Hi there. In this math post, I go over a math seating question that I helped out a student with during one of my tutoring sessions.
The Question
How many ways are there to seat 6 boys and 7 girls in a row of chairs so that none of the girls sit together?
Strategy & Thought Process
You can assume that there are 13 seats/chairs available for the 6 boys and 7 girls. The condition of none of the girls sit together is the same as having girl, boy, girl, boy until the 7th girl. You have to have girls at the ends as there is 1 more girl than the number of boys.
Two Girls, One Boy Simple Case
When it comes to answering this question, the Fundamental Counting Principle does help. Consider a simple case where you have to seat 2 girls and 1 boy. For the left seat you have to place 1 of the 2 girls. This is 2 choices. Then you put the boy in the middle and place the last girl on the right. Diagram below with screenshot from TutorialsPoint Whiteboard.
There are 2 ways to seat 1 boy and 2 girls with the girls not next to each other.
Three Girls, Two Boys Case
What if we add 1 girl and 1 boy now. For the left spot, there are 3 girls to choose from. Then we have 2 boys to choose from.
Answer
Back to the original question.
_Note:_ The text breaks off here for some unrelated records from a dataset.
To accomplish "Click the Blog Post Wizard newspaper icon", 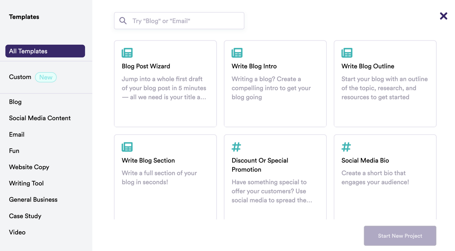I will pyautogui.click(x=127, y=53).
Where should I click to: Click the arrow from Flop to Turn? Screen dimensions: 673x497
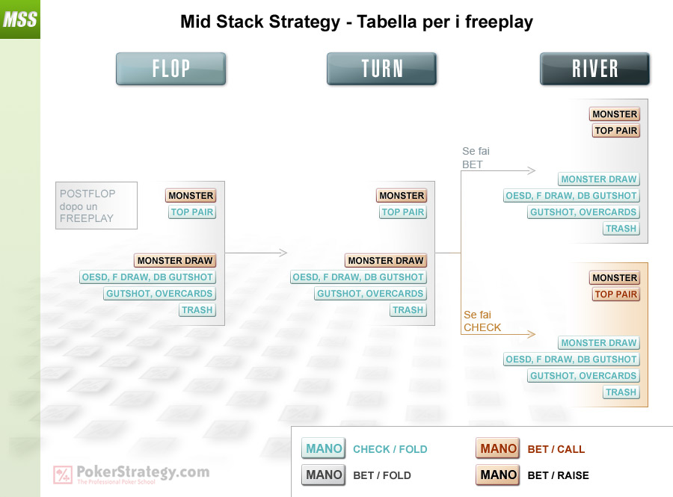256,253
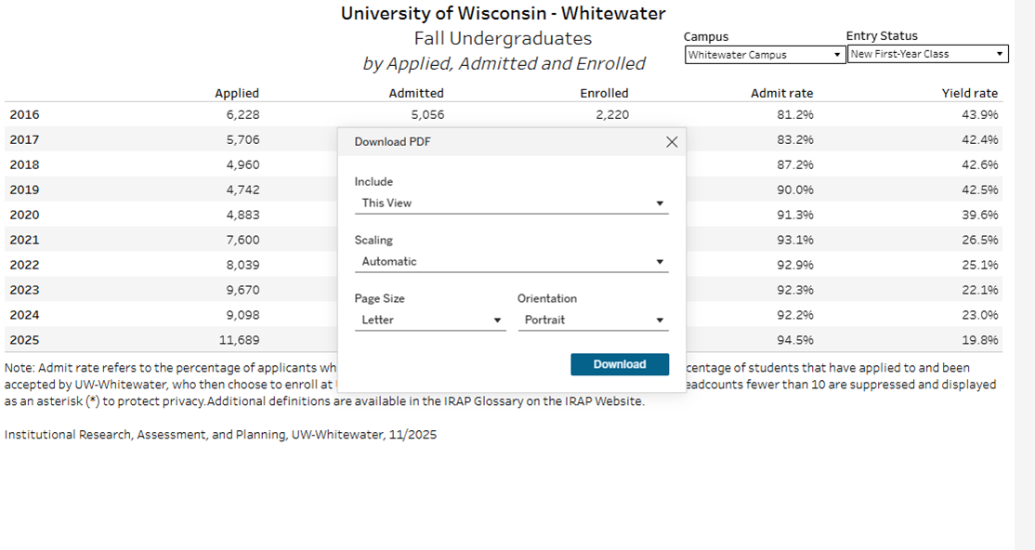
Task: Open the Campus filter dropdown
Action: pyautogui.click(x=765, y=55)
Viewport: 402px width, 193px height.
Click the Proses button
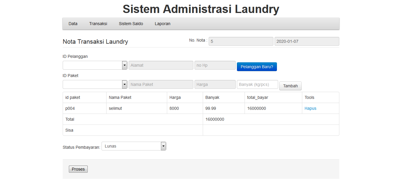pyautogui.click(x=78, y=169)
We want the number of ways to seat 6 boys and 7 girls so the girls are not next to each other.
For the left side, we have 7 choices from the girls. Then we seat 1 of 6 boys. The third seat from the left would be 1 girl out of the remaining six and continue on until girl number 7.
We would have 7! (7 factorial which is 7 x 6 x 5 x ... 1) for the girls multiplied by 6! (6 factorial) for the boys. Here is the calculation portion. (used Quicklatex).
There is a whopping 3 628 800 ways of seating 6 boys and 7 girls in a row of 13 chairs where no 2 girls are next to each other.